News Corp to slash hundreds of jobs in move to digital-only publishing

News Corp will switch the bulk of its community and regional newspapers to digital-only services.

News Corp will switch the bulk of its community and regional newspapers to digital-only services.

Local mayors are devastated by Australia’s largest publisher cutting jobs and closing more than 100 newspapers across the country.

News Corp Australia announced on Thursday the bulk of its regional and suburban community papers will go digital-only from June 29.

It has been reported up to a third of jobs at the company could be axed under the restructure, but the final figure has not been settled.

The moves affect 112 newspapers that reach more than six million people across Australia. While 36 papers in Queensland, NSW and Victoria will close altogether, another 76 others are to become digital-only.

“Today’s announcements … will mean some job roles will change and regretfully, will lead to job losses,” News Corp executive chairman Michael Miller Miller said on Thursday.

“COVID-19 has impacted the sustainability of community and regional publishing.”

The journalists’ union has said it believes about 150 editorial jobs will be cut, with more in other areas of the business.

The changes will take effect from the end of June.

Australian Local Government Association president David O’Loughlin said it was another blow for regional communities.

“Local newspapers have done a terrific job at telling local stories,” he said.

“There’s a real risk now of those stories not being told unless they’re sensationalised and make it into the major statewide mastheads.”

He doubted the papers that remained in a digital format would last long, saying coronavirus had forever broken the link between local news and local advertising.

“Going digital-only is just another step in the slow slide to extinction,” Mr O’Loughlin said.

“New ways need to be found to have local news and local scrutiny.”

The review also took in News Corp-owned Foxtel. The implications for the struggling pay-TV network are yet to be revealed.

News Corp’s major dailies, including the Herald Sun and The Daily Telegraph, will become more state focused, drawing content from regional and community journalists.

Larger regional papers, including the Hobart Mercury, NT News and Geelong Advertiser, will continue to be published.

In Sydney, The Wentworth Courier, Mosman Daily and North Shore Times – which Mr Miller said served the city’s “most affluent suburbs” – will also still be printed.

In an email to staff, Mr Miller pointed to the coronavirus’ impact on print advertising revenue for the changes.

News Corp ceased printing many of the affected publications in April, as advertising revenue collapsed amid coronavirus shutdowns.

On Thursday, he said there would have to be a fundamental shift in how the company operated, including hiring digital-only journalists and focusing on online advertising.

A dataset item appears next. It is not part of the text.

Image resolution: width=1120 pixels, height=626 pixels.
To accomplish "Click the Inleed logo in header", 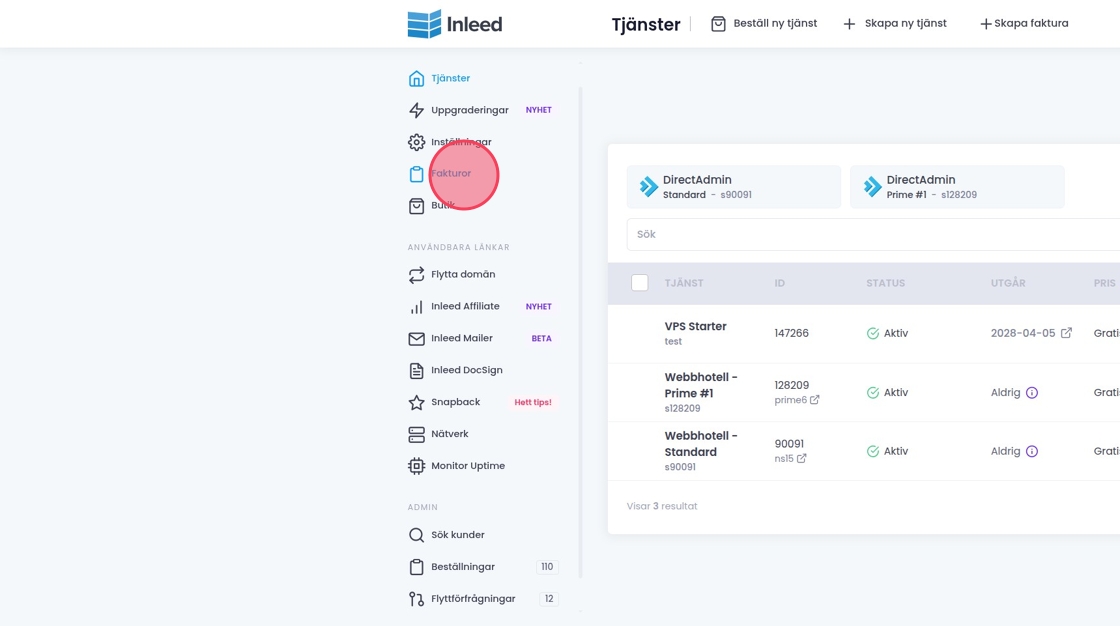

Media Entertainment and Arts Alliance chief executive Paul Murphy said the union knew the review was underway but had no official advice from News Corp before Thursday’s announcement.

“Our understanding is up to 150 editorial positions will be affected by this, which is obviously devastating for those staff, for those journalists who have served their communities so well,” he told the ABC.

“It’s also a huge blow for the communities losing so much of their local news coverage.”

Many of the regional mastheads had been part of their communities for years. Among them is the Manly Daily, which will become digital-only after first being printed in 1906.

“It really underlines the scale of the crisis confronting regional and local journalism in this country, which has been brought to a head by this pandemic,” Mr Murphy said.

Media companies across the country are making massive cuts or shutting shop completely during the coronavirus pandemic. Among the latest to close are Buzzfeed Australia and 10daily.